Provided records: Begin
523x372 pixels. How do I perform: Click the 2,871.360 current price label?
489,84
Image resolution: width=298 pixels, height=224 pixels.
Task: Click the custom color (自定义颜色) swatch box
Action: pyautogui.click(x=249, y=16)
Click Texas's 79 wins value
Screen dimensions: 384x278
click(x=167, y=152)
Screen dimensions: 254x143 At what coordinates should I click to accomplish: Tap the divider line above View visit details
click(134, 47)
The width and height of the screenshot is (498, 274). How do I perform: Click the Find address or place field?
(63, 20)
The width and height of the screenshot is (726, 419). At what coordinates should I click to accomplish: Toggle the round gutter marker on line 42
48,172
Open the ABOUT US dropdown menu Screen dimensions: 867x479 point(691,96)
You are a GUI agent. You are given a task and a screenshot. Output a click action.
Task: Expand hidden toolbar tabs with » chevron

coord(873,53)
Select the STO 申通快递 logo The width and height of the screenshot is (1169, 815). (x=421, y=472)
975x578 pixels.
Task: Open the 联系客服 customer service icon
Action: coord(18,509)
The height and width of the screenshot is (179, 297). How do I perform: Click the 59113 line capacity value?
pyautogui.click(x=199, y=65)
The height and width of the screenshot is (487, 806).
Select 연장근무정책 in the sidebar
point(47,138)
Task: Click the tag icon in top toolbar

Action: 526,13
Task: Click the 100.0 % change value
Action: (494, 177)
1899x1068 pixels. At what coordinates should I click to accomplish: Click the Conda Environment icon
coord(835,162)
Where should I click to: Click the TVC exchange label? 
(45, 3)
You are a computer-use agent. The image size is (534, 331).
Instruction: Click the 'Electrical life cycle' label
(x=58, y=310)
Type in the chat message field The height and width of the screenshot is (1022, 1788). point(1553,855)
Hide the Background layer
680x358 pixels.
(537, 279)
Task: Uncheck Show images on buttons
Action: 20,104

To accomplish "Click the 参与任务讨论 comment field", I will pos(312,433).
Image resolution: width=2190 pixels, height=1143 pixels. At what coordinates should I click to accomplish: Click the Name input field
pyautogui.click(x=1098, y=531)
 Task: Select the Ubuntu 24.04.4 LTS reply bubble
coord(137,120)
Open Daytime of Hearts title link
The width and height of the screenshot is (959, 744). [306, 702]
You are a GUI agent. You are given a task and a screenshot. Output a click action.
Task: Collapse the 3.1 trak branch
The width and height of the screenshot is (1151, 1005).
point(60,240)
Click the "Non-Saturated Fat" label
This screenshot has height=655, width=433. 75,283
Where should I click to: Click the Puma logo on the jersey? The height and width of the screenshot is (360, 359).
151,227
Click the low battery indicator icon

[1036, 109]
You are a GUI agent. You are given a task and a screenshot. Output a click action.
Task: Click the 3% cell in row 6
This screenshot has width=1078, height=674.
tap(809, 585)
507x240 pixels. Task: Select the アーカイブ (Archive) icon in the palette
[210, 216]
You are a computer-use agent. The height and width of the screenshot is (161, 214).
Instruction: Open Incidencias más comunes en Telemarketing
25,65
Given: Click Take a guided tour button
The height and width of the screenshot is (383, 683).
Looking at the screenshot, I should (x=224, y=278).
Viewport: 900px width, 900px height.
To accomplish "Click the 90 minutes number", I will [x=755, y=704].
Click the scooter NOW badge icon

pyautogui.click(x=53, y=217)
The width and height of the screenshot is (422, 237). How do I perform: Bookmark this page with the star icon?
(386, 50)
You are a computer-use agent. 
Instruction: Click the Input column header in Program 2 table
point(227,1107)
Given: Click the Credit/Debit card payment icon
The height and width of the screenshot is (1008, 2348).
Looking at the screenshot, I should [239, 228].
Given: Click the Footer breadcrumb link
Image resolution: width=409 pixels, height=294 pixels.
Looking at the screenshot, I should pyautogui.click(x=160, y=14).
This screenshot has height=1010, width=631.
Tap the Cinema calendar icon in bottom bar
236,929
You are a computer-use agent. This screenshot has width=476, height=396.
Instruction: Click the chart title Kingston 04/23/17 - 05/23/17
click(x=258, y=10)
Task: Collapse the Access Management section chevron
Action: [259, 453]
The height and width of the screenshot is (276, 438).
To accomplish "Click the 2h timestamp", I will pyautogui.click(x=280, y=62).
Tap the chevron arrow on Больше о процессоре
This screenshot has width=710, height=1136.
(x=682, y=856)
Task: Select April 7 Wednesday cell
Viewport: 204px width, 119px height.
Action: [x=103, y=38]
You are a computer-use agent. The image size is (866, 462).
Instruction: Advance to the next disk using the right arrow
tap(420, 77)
Provided records: End
What is expected: In full and word for word, reproduce the data above.

Answer space:
523x372 pixels. How do I perform: Click the 2,871.360 current price label?
489,84
Image resolution: width=298 pixels, height=224 pixels.
Task: Click the custom color (自定义颜色) swatch box
Action: pyautogui.click(x=249, y=16)
Click Texas's 79 wins value
Screen dimensions: 384x278
click(x=167, y=152)
Screen dimensions: 254x143 At what coordinates should I click to accomplish: Tap the divider line above View visit details
click(134, 47)
The width and height of the screenshot is (498, 274). How do I perform: Click the Find address or place field?
(63, 20)
The width and height of the screenshot is (726, 419). At what coordinates should I click to accomplish: Toggle the round gutter marker on line 42
48,172
Open the ABOUT US dropdown menu Screen dimensions: 867x479 point(691,96)
You are a GUI agent. You are given a task and a screenshot. Output a click action.
Task: Expand hidden toolbar tabs with » chevron

coord(873,53)
Select the STO 申通快递 logo The width and height of the screenshot is (1169, 815). (x=421, y=472)
975x578 pixels.
Task: Open the 联系客服 customer service icon
Action: coord(18,509)
The height and width of the screenshot is (179, 297). How do I perform: Click the 59113 line capacity value?
pyautogui.click(x=199, y=65)
The height and width of the screenshot is (487, 806).
Select 연장근무정책 in the sidebar
point(47,138)
Task: Click the tag icon in top toolbar

Action: 526,13
Task: Click the 100.0 % change value
Action: (494, 177)
1899x1068 pixels. At what coordinates should I click to accomplish: Click the Conda Environment icon
coord(835,162)
Where should I click to: Click the TVC exchange label? 
(45, 3)
You are a computer-use agent. The image size is (534, 331).
Instruction: Click the 'Electrical life cycle' label
(x=58, y=310)
Type in the chat message field The height and width of the screenshot is (1022, 1788). point(1553,855)
Hide the Background layer
680x358 pixels.
(537, 279)
Task: Uncheck Show images on buttons
Action: 20,104

To accomplish "Click the 参与任务讨论 comment field", I will pos(312,433).
Image resolution: width=2190 pixels, height=1143 pixels. At what coordinates should I click to accomplish: Click the Name input field
pyautogui.click(x=1098, y=531)
 Task: Select the Ubuntu 24.04.4 LTS reply bubble
coord(137,120)
Open Daytime of Hearts title link
The width and height of the screenshot is (959, 744). [306, 702]
You are a GUI agent. You are given a task and a screenshot. Output a click action.
Task: Collapse the 3.1 trak branch
The width and height of the screenshot is (1151, 1005).
point(60,240)
Click the "Non-Saturated Fat" label
This screenshot has height=655, width=433. 75,283
Where should I click to: Click the Puma logo on the jersey? The height and width of the screenshot is (360, 359).
151,227
Click the low battery indicator icon

[1036, 109]
You are a GUI agent. You are given a task and a screenshot. Output a click action.
Task: Click the 3% cell in row 6
This screenshot has width=1078, height=674.
tap(809, 585)
507x240 pixels. Task: Select the アーカイブ (Archive) icon in the palette
[210, 216]
You are a computer-use agent. The height and width of the screenshot is (161, 214).
Instruction: Open Incidencias más comunes en Telemarketing
25,65
Given: Click Take a guided tour button
The height and width of the screenshot is (383, 683).
Looking at the screenshot, I should (x=224, y=278).
Viewport: 900px width, 900px height.
To accomplish "Click the 90 minutes number", I will [x=755, y=704].
Click the scooter NOW badge icon

pyautogui.click(x=53, y=217)
The width and height of the screenshot is (422, 237). How do I perform: Bookmark this page with the star icon?
(386, 50)
You are a computer-use agent. 
Instruction: Click the Input column header in Program 2 table
point(227,1107)
Given: Click the Credit/Debit card payment icon
The height and width of the screenshot is (1008, 2348).
Looking at the screenshot, I should [239, 228].
Given: Click the Footer breadcrumb link
Image resolution: width=409 pixels, height=294 pixels.
Looking at the screenshot, I should pyautogui.click(x=160, y=14).
This screenshot has height=1010, width=631.
Tap the Cinema calendar icon in bottom bar
236,929
You are a computer-use agent. This screenshot has width=476, height=396.
Instruction: Click the chart title Kingston 04/23/17 - 05/23/17
click(x=258, y=10)
Task: Collapse the Access Management section chevron
Action: [259, 453]
The height and width of the screenshot is (276, 438).
To accomplish "Click the 2h timestamp", I will pyautogui.click(x=280, y=62).
Tap the chevron arrow on Больше о процессоре
This screenshot has width=710, height=1136.
(x=682, y=856)
Task: Select April 7 Wednesday cell
Viewport: 204px width, 119px height.
Action: [x=103, y=38]
You are a computer-use agent. The image size is (866, 462).
Instruction: Advance to the next disk using the right arrow
tap(420, 77)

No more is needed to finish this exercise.